Es harzte beim HCKL, auch weil das Kreisspiel nicht mehr gleich gut funktionierte wie in der ersten Halbzeit. Auf der Gegenseite zeigte Winterthur frischen Angriffshandball und konnte bis auf drei Tore verkürzen.
Das Tor zum 28:31 aus Winterthurer Sicht war für den HCKL der Weckruf, den es brauchte. Mit dem folgenden Treffer von Radojica Cepic war die Schwächephase überstanden. Von nun an liess der HCKL die Muskeln spielen und fand wieder zurück zum Spielwitz der ersten Hälfte, Traumanspiele an den Kreis inklusive. Im Tor gelangen Kévin Bonnefoi mehrere Big Saves.

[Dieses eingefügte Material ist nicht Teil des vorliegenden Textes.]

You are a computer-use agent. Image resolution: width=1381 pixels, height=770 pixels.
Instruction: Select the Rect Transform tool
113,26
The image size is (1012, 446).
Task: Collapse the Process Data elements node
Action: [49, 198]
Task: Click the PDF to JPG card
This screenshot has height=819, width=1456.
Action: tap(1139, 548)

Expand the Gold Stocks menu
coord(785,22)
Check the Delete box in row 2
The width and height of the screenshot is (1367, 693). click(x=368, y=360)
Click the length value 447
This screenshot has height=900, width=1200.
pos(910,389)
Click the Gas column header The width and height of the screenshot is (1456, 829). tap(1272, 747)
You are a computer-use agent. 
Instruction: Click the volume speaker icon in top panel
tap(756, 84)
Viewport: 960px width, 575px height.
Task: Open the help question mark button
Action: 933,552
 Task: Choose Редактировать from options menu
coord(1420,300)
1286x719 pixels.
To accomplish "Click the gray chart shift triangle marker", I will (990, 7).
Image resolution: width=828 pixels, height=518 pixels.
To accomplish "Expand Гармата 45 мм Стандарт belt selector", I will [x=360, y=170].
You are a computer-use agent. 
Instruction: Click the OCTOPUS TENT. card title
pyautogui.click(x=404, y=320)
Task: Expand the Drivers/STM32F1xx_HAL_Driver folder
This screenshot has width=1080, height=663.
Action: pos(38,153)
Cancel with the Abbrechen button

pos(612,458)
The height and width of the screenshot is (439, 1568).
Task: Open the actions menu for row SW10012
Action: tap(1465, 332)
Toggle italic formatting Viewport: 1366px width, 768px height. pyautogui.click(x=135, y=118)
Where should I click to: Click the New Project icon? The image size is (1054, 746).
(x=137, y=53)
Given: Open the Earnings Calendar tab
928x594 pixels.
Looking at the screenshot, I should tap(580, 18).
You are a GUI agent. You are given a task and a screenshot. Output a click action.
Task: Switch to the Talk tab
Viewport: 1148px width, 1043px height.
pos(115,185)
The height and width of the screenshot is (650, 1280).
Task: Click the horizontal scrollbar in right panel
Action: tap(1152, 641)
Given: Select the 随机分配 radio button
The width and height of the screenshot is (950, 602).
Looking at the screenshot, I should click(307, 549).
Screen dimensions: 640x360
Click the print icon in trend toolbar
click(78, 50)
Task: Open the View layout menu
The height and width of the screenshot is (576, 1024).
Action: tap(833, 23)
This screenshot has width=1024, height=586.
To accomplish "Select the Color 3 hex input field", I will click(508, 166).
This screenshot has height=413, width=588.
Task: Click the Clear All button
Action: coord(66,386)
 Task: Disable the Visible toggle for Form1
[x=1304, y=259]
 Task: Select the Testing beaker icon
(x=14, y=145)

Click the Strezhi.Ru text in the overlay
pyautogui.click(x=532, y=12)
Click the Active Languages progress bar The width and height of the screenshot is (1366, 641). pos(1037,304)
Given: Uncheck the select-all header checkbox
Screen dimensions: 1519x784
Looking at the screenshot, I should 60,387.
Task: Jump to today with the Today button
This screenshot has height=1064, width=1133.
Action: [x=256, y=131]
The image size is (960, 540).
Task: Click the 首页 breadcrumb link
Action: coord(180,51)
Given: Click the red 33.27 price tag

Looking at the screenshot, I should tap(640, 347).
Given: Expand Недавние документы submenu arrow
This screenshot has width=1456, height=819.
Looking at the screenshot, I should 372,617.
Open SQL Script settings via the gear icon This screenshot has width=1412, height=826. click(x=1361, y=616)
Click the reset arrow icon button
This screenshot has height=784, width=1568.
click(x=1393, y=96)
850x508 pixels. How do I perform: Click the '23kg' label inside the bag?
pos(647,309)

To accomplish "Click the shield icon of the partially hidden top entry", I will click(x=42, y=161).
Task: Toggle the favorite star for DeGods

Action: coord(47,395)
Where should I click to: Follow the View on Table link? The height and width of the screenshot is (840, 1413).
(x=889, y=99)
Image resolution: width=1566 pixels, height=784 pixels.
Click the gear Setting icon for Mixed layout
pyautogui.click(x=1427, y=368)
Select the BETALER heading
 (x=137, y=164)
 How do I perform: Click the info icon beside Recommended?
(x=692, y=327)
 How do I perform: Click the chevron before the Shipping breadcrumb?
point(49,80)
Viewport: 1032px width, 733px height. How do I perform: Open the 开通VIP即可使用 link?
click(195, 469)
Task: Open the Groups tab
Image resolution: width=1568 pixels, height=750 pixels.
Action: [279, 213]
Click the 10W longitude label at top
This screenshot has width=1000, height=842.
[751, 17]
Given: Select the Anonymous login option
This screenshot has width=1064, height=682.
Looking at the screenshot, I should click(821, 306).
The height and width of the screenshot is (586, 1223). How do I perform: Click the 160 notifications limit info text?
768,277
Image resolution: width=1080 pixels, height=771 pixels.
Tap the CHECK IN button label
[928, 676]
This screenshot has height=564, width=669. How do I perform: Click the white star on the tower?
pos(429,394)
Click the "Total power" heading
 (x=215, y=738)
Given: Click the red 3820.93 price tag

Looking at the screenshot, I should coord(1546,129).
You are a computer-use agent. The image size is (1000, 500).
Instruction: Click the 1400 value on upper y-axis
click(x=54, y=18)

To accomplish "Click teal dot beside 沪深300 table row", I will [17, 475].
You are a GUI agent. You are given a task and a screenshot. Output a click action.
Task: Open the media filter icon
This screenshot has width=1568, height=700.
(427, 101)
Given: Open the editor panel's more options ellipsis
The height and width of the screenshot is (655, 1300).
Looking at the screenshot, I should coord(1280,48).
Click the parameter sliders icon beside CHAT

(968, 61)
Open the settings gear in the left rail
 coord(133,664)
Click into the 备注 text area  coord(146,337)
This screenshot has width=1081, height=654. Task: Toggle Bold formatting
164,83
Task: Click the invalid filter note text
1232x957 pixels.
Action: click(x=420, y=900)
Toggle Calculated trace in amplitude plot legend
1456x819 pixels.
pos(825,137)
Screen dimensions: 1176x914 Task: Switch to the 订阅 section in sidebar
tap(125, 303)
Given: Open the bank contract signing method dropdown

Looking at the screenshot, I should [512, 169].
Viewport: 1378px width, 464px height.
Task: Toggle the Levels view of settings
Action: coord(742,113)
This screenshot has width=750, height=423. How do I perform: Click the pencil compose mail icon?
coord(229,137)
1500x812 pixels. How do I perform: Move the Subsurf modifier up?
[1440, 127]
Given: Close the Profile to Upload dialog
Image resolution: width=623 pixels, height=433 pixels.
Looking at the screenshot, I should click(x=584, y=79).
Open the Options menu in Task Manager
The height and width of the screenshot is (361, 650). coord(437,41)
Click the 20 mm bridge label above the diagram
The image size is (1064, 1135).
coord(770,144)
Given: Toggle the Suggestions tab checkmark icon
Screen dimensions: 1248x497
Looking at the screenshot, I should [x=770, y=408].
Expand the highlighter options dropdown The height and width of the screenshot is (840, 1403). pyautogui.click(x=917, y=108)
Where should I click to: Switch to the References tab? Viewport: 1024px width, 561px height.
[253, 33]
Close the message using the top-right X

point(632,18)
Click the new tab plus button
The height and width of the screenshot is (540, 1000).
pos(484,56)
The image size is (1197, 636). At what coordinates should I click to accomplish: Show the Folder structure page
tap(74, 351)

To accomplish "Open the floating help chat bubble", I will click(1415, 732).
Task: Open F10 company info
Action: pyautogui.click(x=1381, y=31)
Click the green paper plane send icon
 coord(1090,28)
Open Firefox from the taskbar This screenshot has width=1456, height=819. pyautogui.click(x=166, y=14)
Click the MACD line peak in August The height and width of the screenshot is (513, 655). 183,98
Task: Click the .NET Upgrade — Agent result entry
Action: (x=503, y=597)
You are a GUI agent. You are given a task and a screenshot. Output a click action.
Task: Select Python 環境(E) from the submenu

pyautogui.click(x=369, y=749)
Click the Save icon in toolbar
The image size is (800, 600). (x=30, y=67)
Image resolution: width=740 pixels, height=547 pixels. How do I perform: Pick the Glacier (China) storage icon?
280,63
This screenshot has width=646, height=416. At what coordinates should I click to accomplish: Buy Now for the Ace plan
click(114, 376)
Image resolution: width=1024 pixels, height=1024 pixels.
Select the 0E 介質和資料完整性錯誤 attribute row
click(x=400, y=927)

Kriens setzt sich entscheidend ab
Pfadi Winterthur entglitt das Spiel innerhalb von zehn Minuten, nachdem sich die Gastgeber nach der Pause nochmals herangekämpft hatten. Mit dem Penaltytor von Moritz Oertli zum Schlussresultat von 33:41 sicherte sich der HCKL den zweiten Sieg in Folge.
Die Mannschaft von Thomas Zimmermann war an diesem Abend schlussendlich ein zu starker Gegner und der verdiente Sieger. Immerhin gelang Niclas Mierzwa von Pfadi Winterthur mit einem herrlichen Flügel-Flügel-Kempa der Treffer des Abends.
Für den HC Kriens-Luzern geht es am nächsten Sonntagabend gegen den gleichen Gegner in der Pilatus Arena weiter. In Spiel drei dieser Halbfinalserie hat der HCKL die erste Chance, sich für den Final gegen die Kadetten Schaffhausen oder den BSV Bern zu qualifizieren.